Stated exercise: Reproduce all of the data below word for word, leaving out the pictures.
═════ Data section ═════
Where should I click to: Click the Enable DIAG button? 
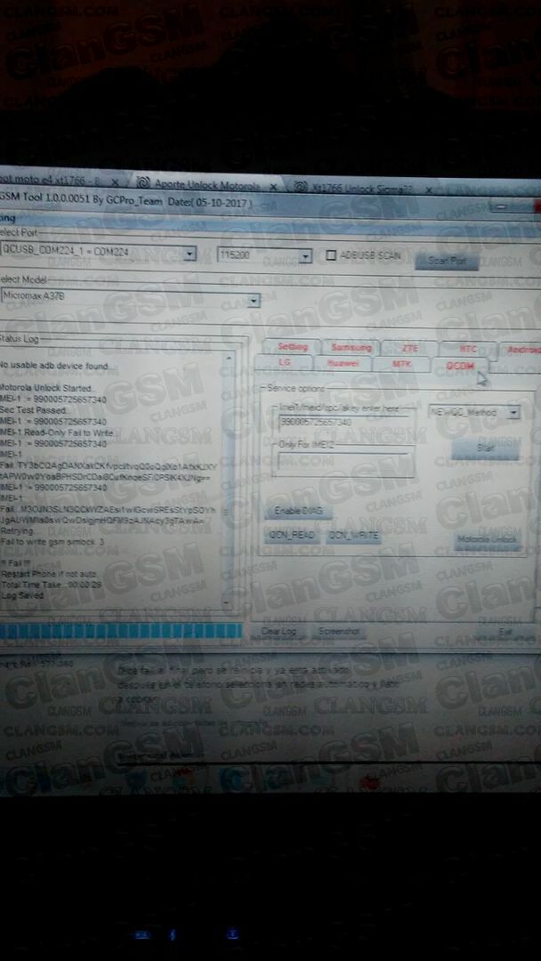[x=298, y=512]
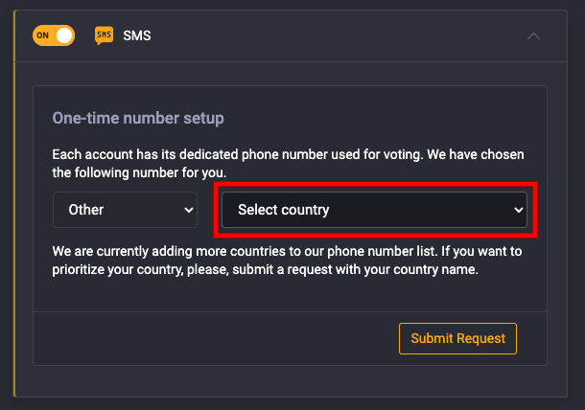Click the SMS title text
This screenshot has width=585, height=410.
click(137, 35)
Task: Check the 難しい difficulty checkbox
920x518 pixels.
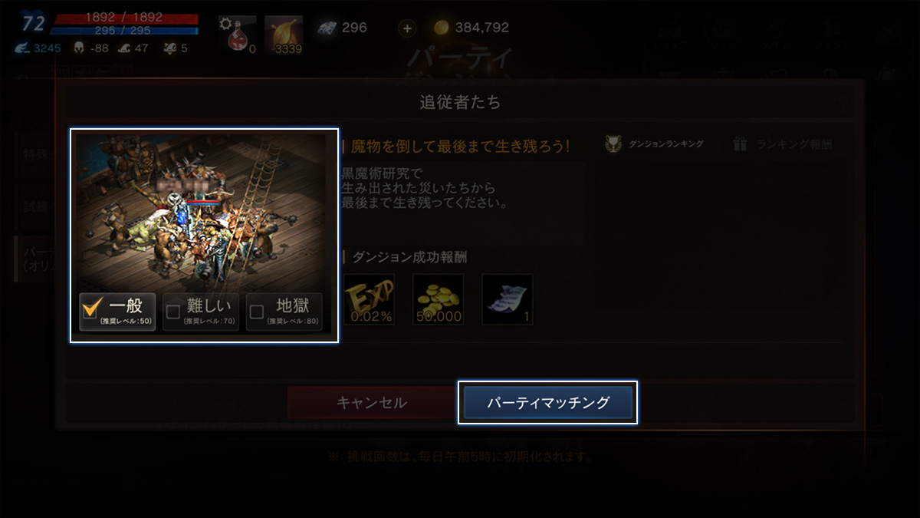Action: tap(173, 312)
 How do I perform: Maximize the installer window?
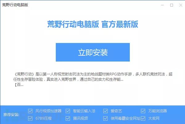click(171, 5)
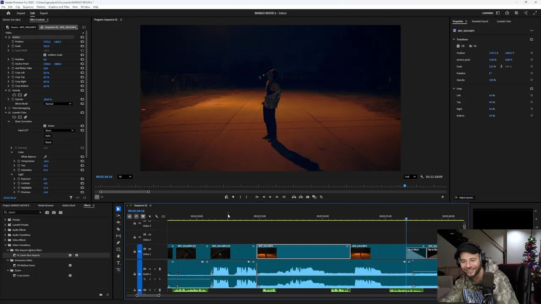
═════
Complete response:
Where should I click to: Click the Enable DIAG button? 
[x=298, y=512]
Click the SMS title text
This screenshot has width=585, height=410.
click(137, 35)
Task: Check the 難しい difficulty checkbox
920x518 pixels.
Action: tap(173, 312)
 How do I perform: Maximize the installer window?
click(171, 5)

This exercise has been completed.